» About this exercise:
Present the lines below again, exactly as they stand.

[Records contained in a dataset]
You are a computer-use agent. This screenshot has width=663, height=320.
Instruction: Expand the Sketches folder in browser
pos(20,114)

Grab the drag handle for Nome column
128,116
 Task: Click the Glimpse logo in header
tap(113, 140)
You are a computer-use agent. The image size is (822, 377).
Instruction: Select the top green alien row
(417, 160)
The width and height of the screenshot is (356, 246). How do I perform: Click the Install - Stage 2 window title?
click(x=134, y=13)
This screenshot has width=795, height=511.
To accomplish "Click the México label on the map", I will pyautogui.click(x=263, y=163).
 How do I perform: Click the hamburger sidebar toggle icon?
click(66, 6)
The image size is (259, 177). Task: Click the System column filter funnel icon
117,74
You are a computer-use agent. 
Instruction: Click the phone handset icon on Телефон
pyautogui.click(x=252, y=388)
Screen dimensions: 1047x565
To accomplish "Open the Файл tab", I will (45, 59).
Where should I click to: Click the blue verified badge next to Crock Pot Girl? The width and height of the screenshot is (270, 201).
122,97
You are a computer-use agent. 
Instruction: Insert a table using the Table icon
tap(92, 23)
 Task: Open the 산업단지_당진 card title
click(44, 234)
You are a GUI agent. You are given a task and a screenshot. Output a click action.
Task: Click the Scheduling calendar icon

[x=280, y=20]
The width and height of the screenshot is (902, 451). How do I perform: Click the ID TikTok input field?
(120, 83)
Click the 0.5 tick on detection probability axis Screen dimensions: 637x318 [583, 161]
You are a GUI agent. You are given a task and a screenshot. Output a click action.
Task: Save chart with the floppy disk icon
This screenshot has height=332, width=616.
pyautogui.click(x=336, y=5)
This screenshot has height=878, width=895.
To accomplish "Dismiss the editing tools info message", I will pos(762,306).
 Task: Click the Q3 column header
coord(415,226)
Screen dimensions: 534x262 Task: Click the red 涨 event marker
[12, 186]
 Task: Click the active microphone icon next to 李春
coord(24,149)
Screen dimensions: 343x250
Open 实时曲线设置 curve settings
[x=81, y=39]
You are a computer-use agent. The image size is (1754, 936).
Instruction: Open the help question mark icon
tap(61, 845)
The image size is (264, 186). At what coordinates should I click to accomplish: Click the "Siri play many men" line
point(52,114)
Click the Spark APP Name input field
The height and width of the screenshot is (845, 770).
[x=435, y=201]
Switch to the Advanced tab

» Result:
You are a computer-use agent. This screenshot has width=663, height=320.
Instruction: Expand the Sketches folder in browser
pos(20,114)

Grab the drag handle for Nome column
128,116
 Task: Click the Glimpse logo in header
tap(113, 140)
You are a computer-use agent. The image size is (822, 377).
Instruction: Select the top green alien row
(417, 160)
The width and height of the screenshot is (356, 246). How do I perform: Click the Install - Stage 2 window title?
click(x=134, y=13)
This screenshot has width=795, height=511.
To accomplish "Click the México label on the map", I will pyautogui.click(x=263, y=163).
 How do I perform: Click the hamburger sidebar toggle icon?
click(66, 6)
The image size is (259, 177). Task: Click the System column filter funnel icon
117,74
You are a computer-use agent. 
Instruction: Click the phone handset icon on Телефон
pyautogui.click(x=252, y=388)
Screen dimensions: 1047x565
To accomplish "Open the Файл tab", I will (45, 59).
Where should I click to: Click the blue verified badge next to Crock Pot Girl? The width and height of the screenshot is (270, 201).
122,97
You are a computer-use agent. 
Instruction: Insert a table using the Table icon
tap(92, 23)
 Task: Open the 산업단지_당진 card title
click(44, 234)
You are a GUI agent. You are given a task and a screenshot. Output a click action.
Task: Click the Scheduling calendar icon

[x=280, y=20]
The width and height of the screenshot is (902, 451). How do I perform: Click the ID TikTok input field?
(120, 83)
Click the 0.5 tick on detection probability axis Screen dimensions: 637x318 [583, 161]
You are a GUI agent. You are given a task and a screenshot. Output a click action.
Task: Save chart with the floppy disk icon
This screenshot has height=332, width=616.
pyautogui.click(x=336, y=5)
This screenshot has height=878, width=895.
To accomplish "Dismiss the editing tools info message", I will pos(762,306).
 Task: Click the Q3 column header
coord(415,226)
Screen dimensions: 534x262 Task: Click the red 涨 event marker
[12, 186]
 Task: Click the active microphone icon next to 李春
coord(24,149)
Screen dimensions: 343x250
Open 实时曲线设置 curve settings
[x=81, y=39]
You are a computer-use agent. The image size is (1754, 936).
Instruction: Open the help question mark icon
tap(61, 845)
The image size is (264, 186). At what coordinates should I click to accomplish: Click the "Siri play many men" line
point(52,114)
Click the Spark APP Name input field
The height and width of the screenshot is (845, 770).
[x=435, y=201]
Switch to the Advanced tab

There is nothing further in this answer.